But quitting while he was ahead has never been in Bob Dylan’s nature. And after a week of living with Together Through Life, there’s little doubt in my mind that the album belongs in the same rarified air as the three classics which immediately preceded it. In feel and scope, it’s much different – this is one hard-boiled record, one that could easily serve as the soundtrack for a James Ellroy novel. The tone is set from the very first notes of the first song on the album, “Beyond Here Lies Nothin’.” When David Hidalgo’s accordion glides its way into the tune, you can imagine Bucky Bleichert in “The Black Dahlia,” making his way through a mysterious and dangerous Tijuana, in search of his partner Lee Blanchard. Nothing is as it seems, except for the possibility that death could be around every corner.
The album was recorded by members of Dylan’s touring band – George Recile on drums, Tony Garnier on bass, and Donny Herron on a variety of instruments – joined by two well-known guests, the aforementioned Hidalgo (Los Lobos) and Mike Campbell, the great long-time guitarist for Tom Petty. Hidalgo’s accordion drives the music on several tunes, most notably on the album’s closer, “It’s All Good.” This is the song that will be quoted most often, and for good reason – not since Bruce Springsteen’s “Reason to Believe” has a song more accurately depicted what people in this country are feeling at the moment – it’s funny, sardonic and tough as nails:
People in the country, People on the land.
Some of them so sick they can hardly stand.
Everybody would move away if they could
Its hard to believe but its all good.
Yeah... [chuckles]
Mike Campbell fits into the band as if he’s been a member his entire life, and serves as the perfect example of the absolute mastery Dylan has over his music right now.
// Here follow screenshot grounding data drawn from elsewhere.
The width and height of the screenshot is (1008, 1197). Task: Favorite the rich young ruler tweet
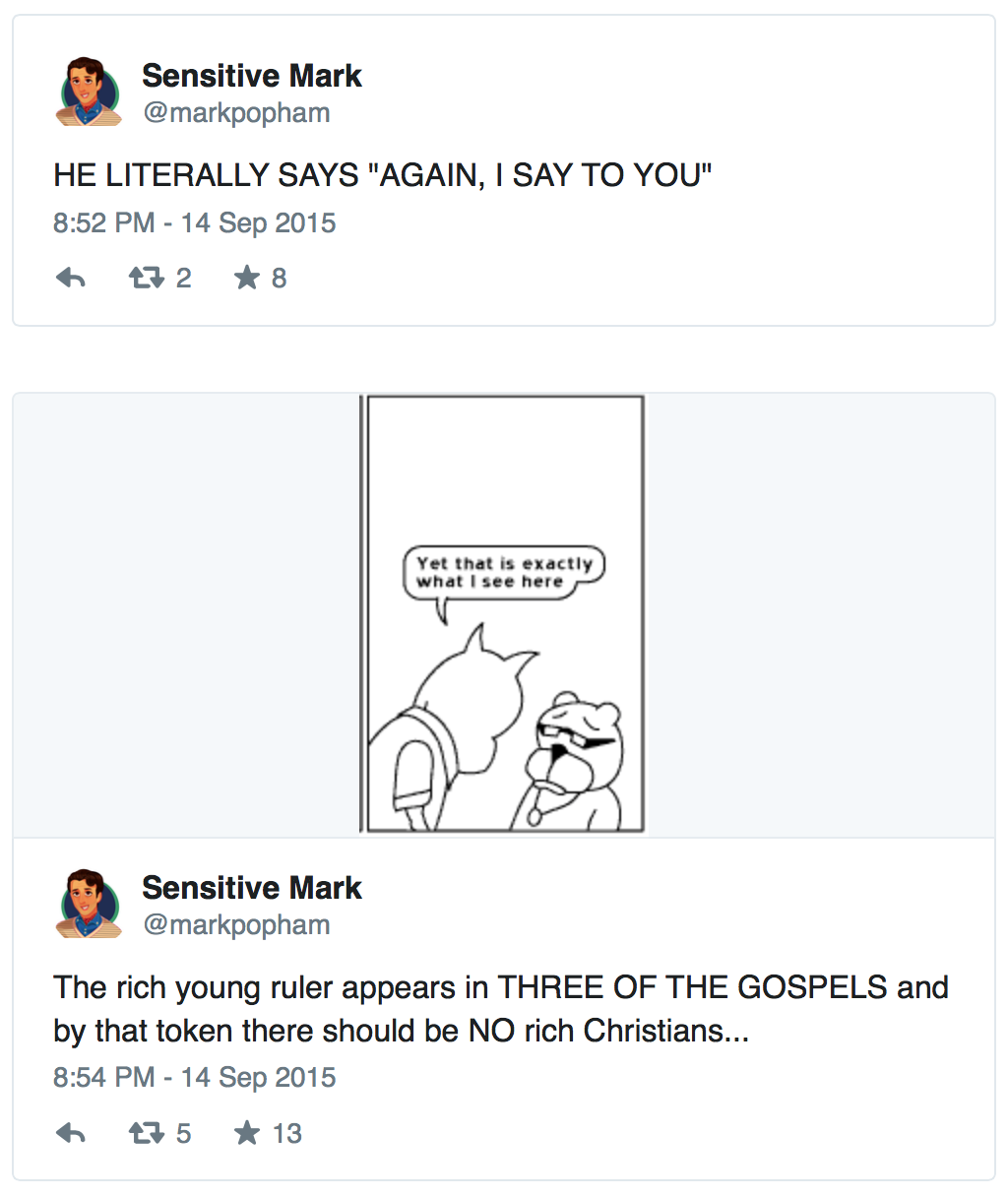(246, 1134)
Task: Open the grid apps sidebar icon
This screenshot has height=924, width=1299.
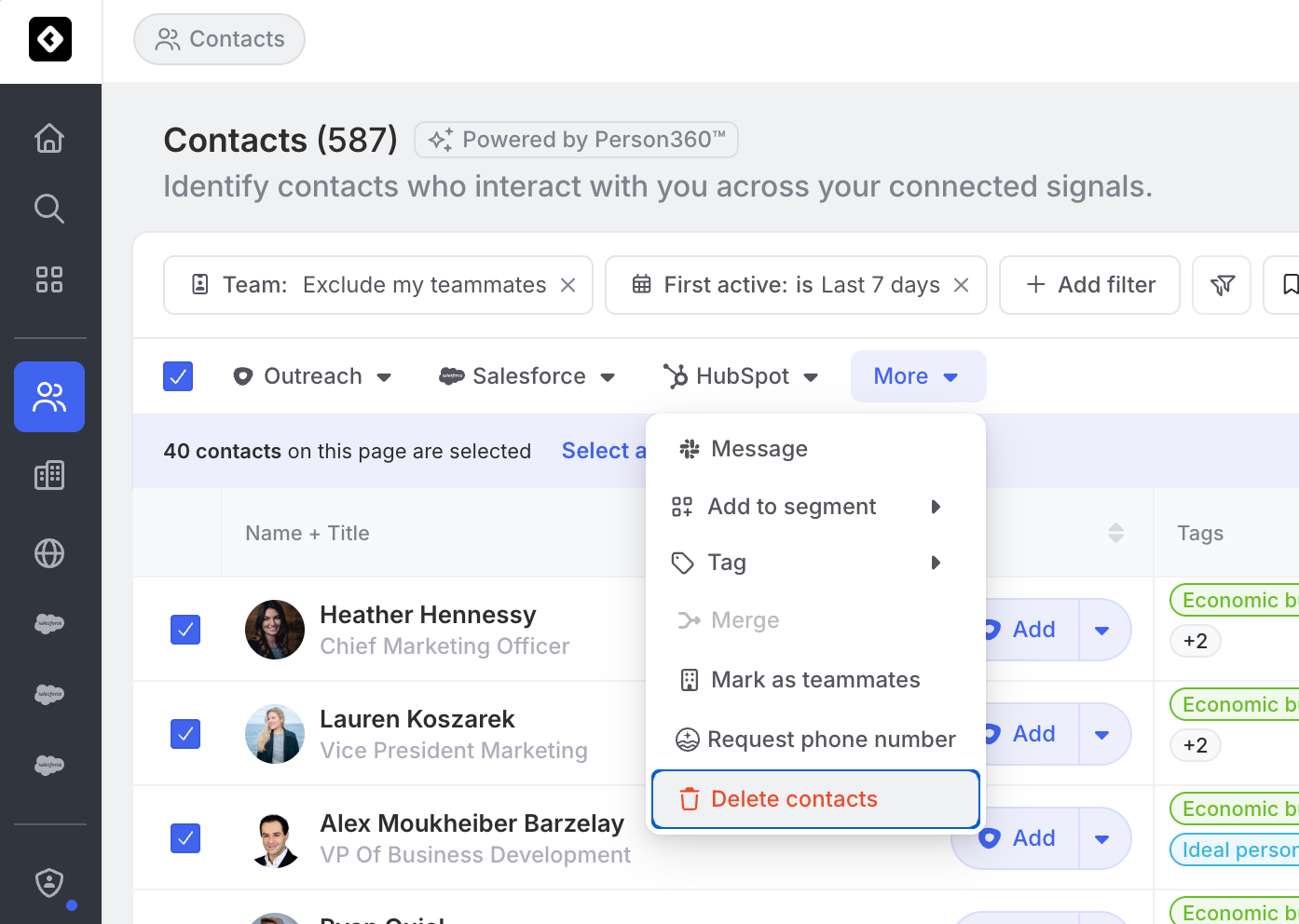Action: [49, 279]
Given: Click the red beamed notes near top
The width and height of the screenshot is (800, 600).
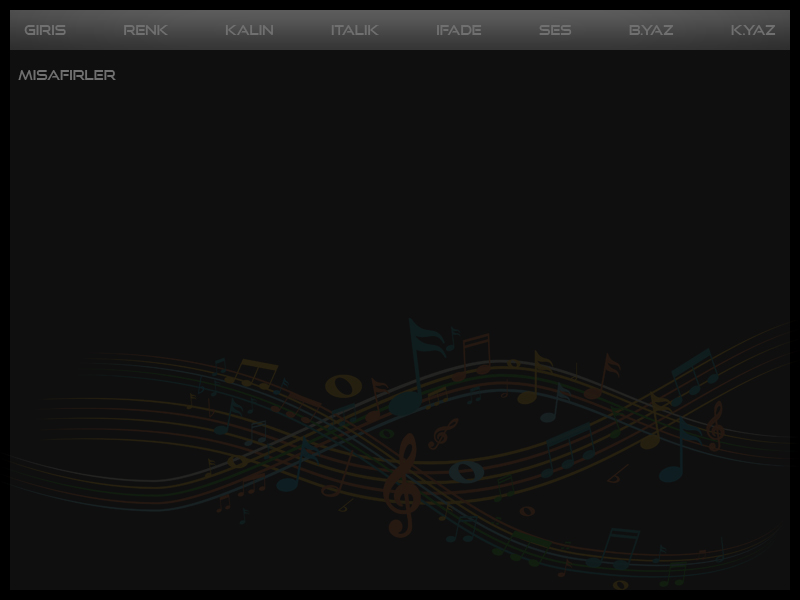Looking at the screenshot, I should (x=474, y=352).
Because this sounds nothing like the Mike Campbell you hear on Tom Petty’s records. As Douglas Brinkley chronicles in an excellent article in the current edition of Rolling Stone, Dylan knows exactly what he is looking for with his current sound, and if that means he is the only person capable of playing the keyboard sound he wants, then so be it – behind the keyboard he will stand.
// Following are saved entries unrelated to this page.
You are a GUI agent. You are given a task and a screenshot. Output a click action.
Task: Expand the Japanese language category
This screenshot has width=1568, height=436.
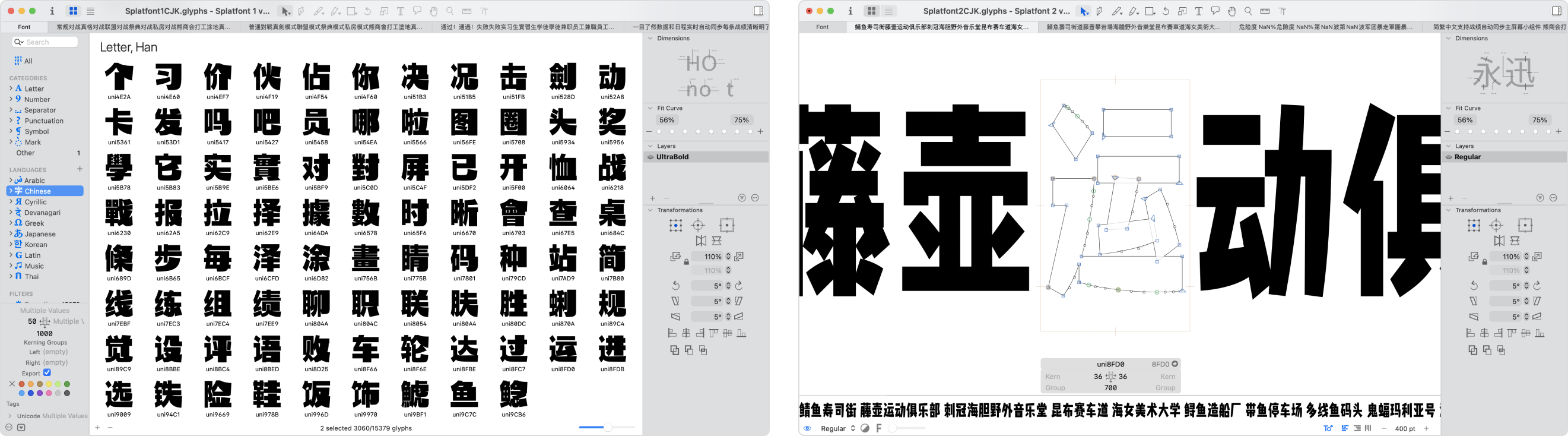coord(11,234)
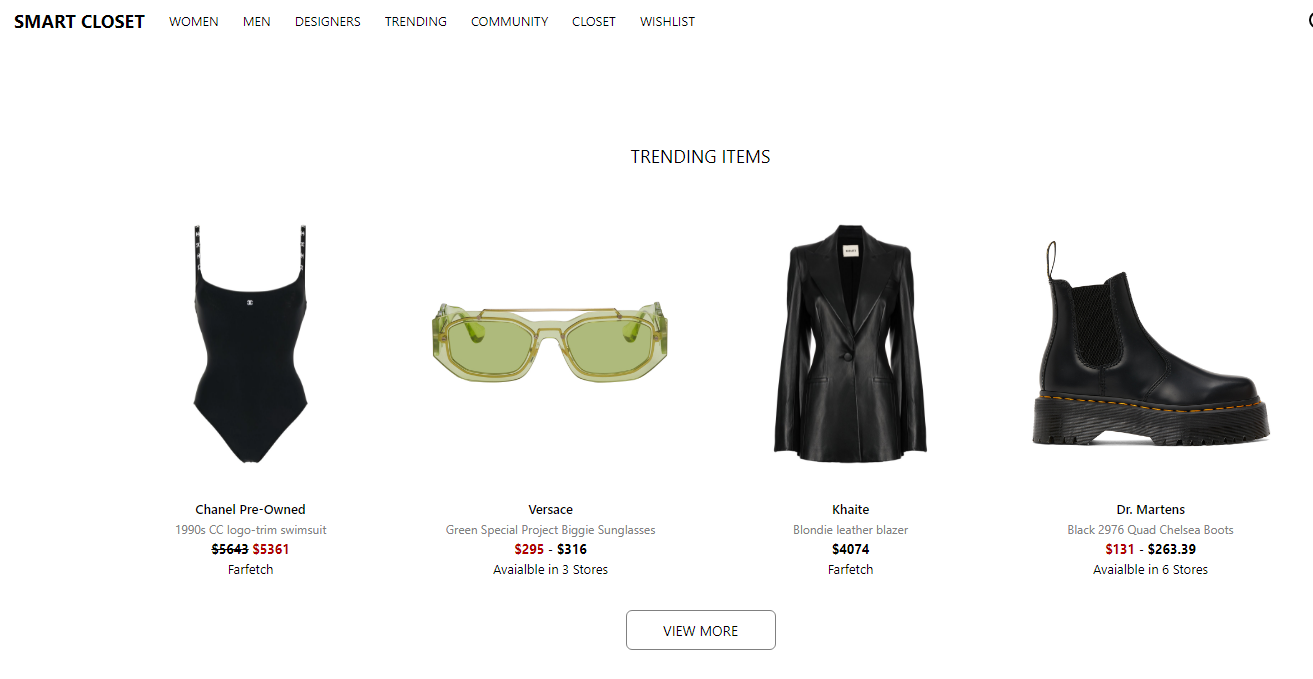Screen dimensions: 1313x679
Task: Open the green Versace sunglasses image
Action: point(550,343)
The sound of Together Through Life is a late-night sound, the sound of a band entirely sure of itself and ready to attack the songs, not just play them. Dylan’s vocals match the ferocity of the playing – he doesn’t sing so much as he growls, but it’s a voice with great power. Listen to him on “It’s All Good,” and compare that to how he sounded 20 years ago on “Everything is Broken” – there’s a weight to the voice now that just wasn’t there on the earlier tune.
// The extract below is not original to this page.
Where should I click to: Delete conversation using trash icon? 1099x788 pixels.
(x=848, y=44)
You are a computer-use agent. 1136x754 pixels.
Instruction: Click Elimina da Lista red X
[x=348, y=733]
There’s not a lot of lightness on the album, but one exception is the music of “If You Ever Go To Houston,” again featuring Hidalgo’s accordion. But then the words kick in, and you know that you’re back in familiar, dangerous territory:
If you ever go to Houston
Better walk right
Keep your hands in your pockets
And your gunbelt tight
You’ll be asking for trouble
If you’re looking for a fight
If you ever got to Houston
Boy, you better walk right
Real light-hearted, eh?
What this album proves, as if there should have been any doubt, is that one should never underestimate Bob Dylan. He’s going to plow new ground for as long as he stands on this Earth, and we should all be thankful that he still has the goods and the chops to pull it off.